Dissipative Bohmian mechanics within the Caldirola-Kanai framework: A trajectory analysis of wave-packet dynamics in viscid media

TL;DR

This paper explores how a hypothetical quantum viscid medium affects wave-packet dynamics using Bohmian mechanics within the Caldirola-Kanai framework, revealing localization effects and quantum-classical correspondence through analytical and numerical analysis.

Contribution

It provides a novel Bohmian trajectory analysis of quantum friction effects in viscid media modeled by the Caldirola-Kanai Hamiltonian, including new insights into wave-packet behavior.

Findings

Localization by quantum freezing observed in wave packets

Quantum-classical correspondence demonstrated in viscid media

Numerical simulations confirmed analytical results

Abstract

Classical viscid media are quite common in our everyday life.

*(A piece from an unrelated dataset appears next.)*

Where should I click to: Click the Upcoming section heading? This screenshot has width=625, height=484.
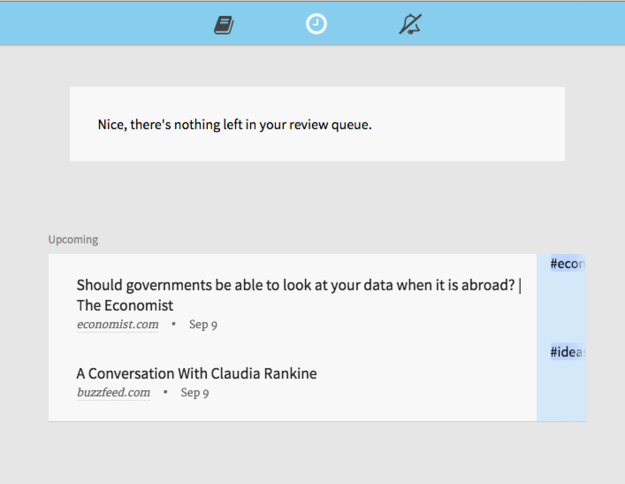point(73,240)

However, we are not used to find such media in quantum mechanics, and much less to analyze their effects on the dynamics of quantum systems. In this regard, the Caldirola-Kanai time-dependent Hamiltonian constitutes an appealing model, accounting for friction without including environmental fluctuations (as it happens, for example, with quantum Brownian motion). Here, a Bohmian analysis of the associated friction dynamics is provided in order to understand how a hypothetical, purely quantum viscid medium would act on a wave packet from a (quantum) hydrodynamic viewpoint. To this purpose, a series of paradigmatic contexts have been chosen, such as the free particle, the motion under the action of a linear potential, the harmonic oscillator, or the superposition of two coherent wave packets. Apart from their analyticity, these examples illustrate interesting emerging behaviors, such as localization by "quantum freezing" or a particular type of quantum-classical correspondence. The reliability of the results analytically determined has been checked by means of numerical simulations, which has served to investigate other problems lacking of such analyticity (e.g., the coherent superpositions).